A Graduate Student Perspective: Graduate Summer Research in South Korea 2012: Javier Cha

October 4, 2012
Image of graduate student, Javier Cha in 2012

I spent two months of this summer in Seoul.  Thanks to Korea Institute’s generous research grants in previous years, as well as the current one, I went to Seoul with high familiarity.  My visits in the summers of 2008 and 2011 prepared me well for this research trip.  I navigated through the ins and outs of Seoul like a local.  I had a very comfortable stay in Seoul and returned to Cambridge deeply missing its connectivity and efficiency.

This time in Seoul, the efficiency of this metropolis left me awestruck.  As do most incoming foreign visitors to South Korea, I landed at Incheon International Airport.  My experience with the AREX train at a previous trip left me underwhelmed, so I opted to take the Limousine Bus instead.  What amazed me was that from the moment of my plane’s arrival at the gate to purchasing my bus ticket, no more than 30 minutes had passed.  In less than 30 minutes, I moved across a large airport terminal, cleared customs, and picked up my check-in luggage.  I hopped on the Limousine Bus and made my way to Bongcheon-dong, a neighborhood just down the hill where Seoul National University is located.  That bus trip was very time-consuming, because of Seoul’s chronic traffic problems.  In just short of 90 minutes, I arrived at the SNU Entrance metro station and looked for the real estate office that I had contacted a few days prior.  The agent was expecting me with a list of four to five apartments, and I immediately went house-hunting.  I settled for a small, but cozy, new, and very comfortable apartment that was located three minutes from Bongcheon metro station on foot.  Then, expecting to stay at a hostel somewhere for about a week, I asked my agent when I could move in.  Apparently I could move in immediately, so I signed a short-term lease agreement and moved in that evening.  I arrived in Incheon Airport at 3:30pm; I was in my new apartment looking up dinner options in the neighborhood by 8pm.

Unlike previous years, I did not utilize the Kyujanggak archives as much.  Instead, I found a new sanctuary in the National Library in Seocho district and worked on my dissertation chapters while exploring the highly developed coffee shop culture in Hongdae district.  My apartment’s convenient location placed me within 20 minutes of the National Library (10 minutes on the subway and 10 minutes on foot) and 30 minutes to Hongdae on the green line.  The commuting time was not wasted either, because the entire Seoul Metro system provides 3G connection as well as WiFi hotspots to the Internet.  I set up my iPad so that I could read primary sources online or make minor edits to my writing during travel.  I visited the National Library to find sources.
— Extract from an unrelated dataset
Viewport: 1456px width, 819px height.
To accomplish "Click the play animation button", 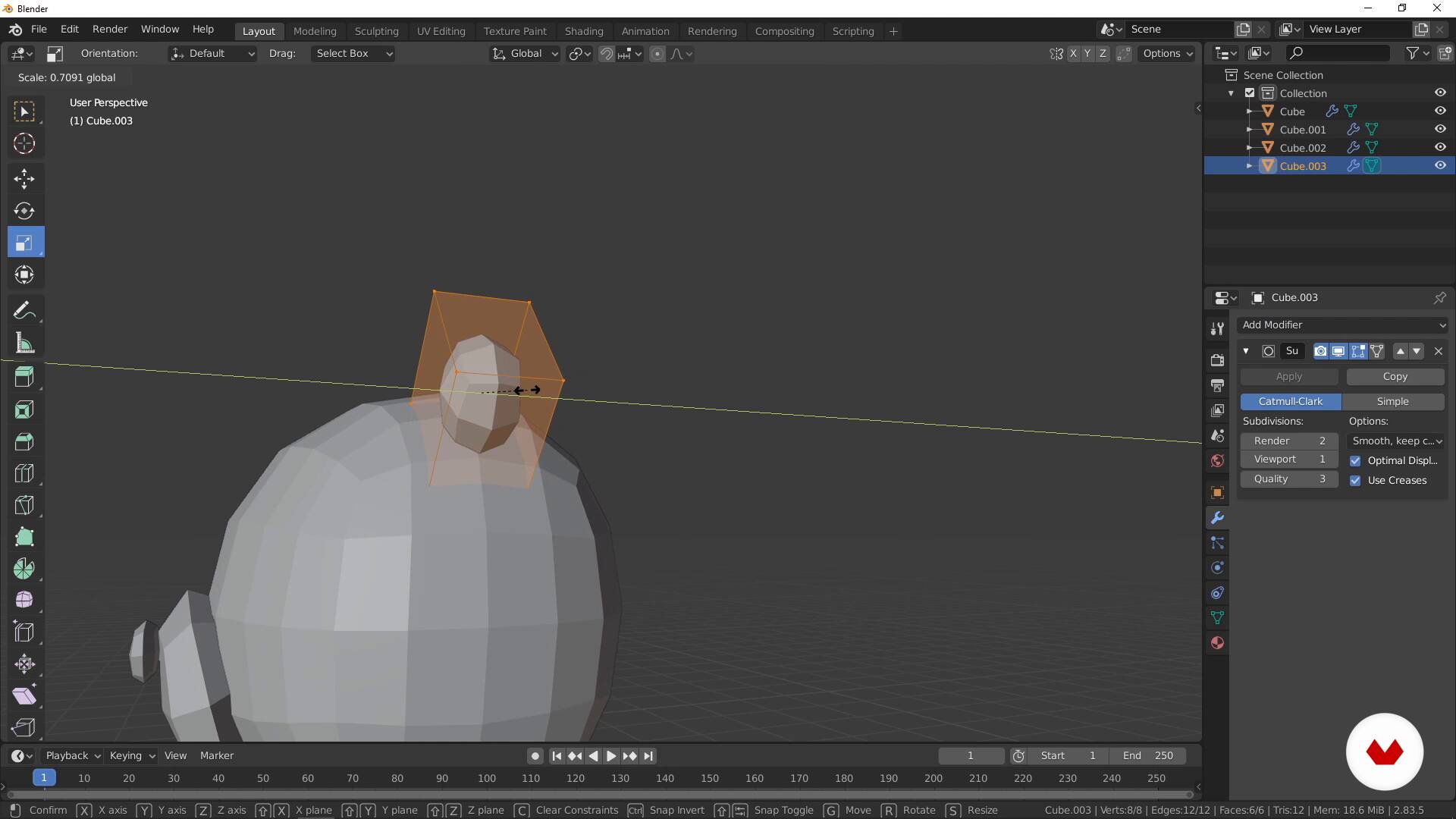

I spent most of my time at the Digital Library in the basement, which provided me access to any of the hundreds of computer stations and digitized archival materials.

As usual, I reconnected with my contacts in Korea and established ties with new scholars.  Among them, I had the fortune of engaging in a lengthy discussion with Professor Yi Ikchu of University of Seoul over dinner.  The positive feedback and constructive pointers I received from a specialist of my research time period was enormously helpful for me.  It provided me with a renewed sense of reassurance that my dissertation research is heading in the right direction.  In late June, I attended the annual Harvard-SNU-UCLA graduate student conference, hosted this time at SNU’s Kyujanggak Institute.  There I was introduced to a host of undergraduate and junior graduate students with loads of enthusiasm and amazing breadth of knowledge about Korea.  We keep in touch regularly still.

This summer I made the extra effort to visit as many historical sites as my schedule allowed.  (I also participated in a KI-sponsored field trip in Honam region, but that report will be filed separately.)  I visited a number of memorial halls, reconstructions of pavilions belonging to famous Chosŏn-period scholars, palace compounds, among others.  Of those trips, the day tour I arranged with Professor Yi Ikchu, along with a couple of other graduate students, in the traditional districts of Seoul was particularly memorable.  We met in the morning at the Chosŏn dynasty’s National Academy in Sungkyunkwan University, hiked up to the northern segments of the city wall, then down to the royal palaces and ancestral temples.  Professor Yi’s expert commentaries not only enriched our tour, as we had predicted, but also allowed us to experience many aspects that would not have been accessible to us even with the aid of guide materials.

I am truly grateful to the Korea Institute for providing me with this fantastic opportunity to carry out my summer research in Seoul, reconnect with my very important network of scholars there, and work on my dissertation chapters with immediate access to sources not available at Harvard-Yenching Library.  My summer stay in Korea will prove to be invaluable in positively shaping the future direction of my dissertation.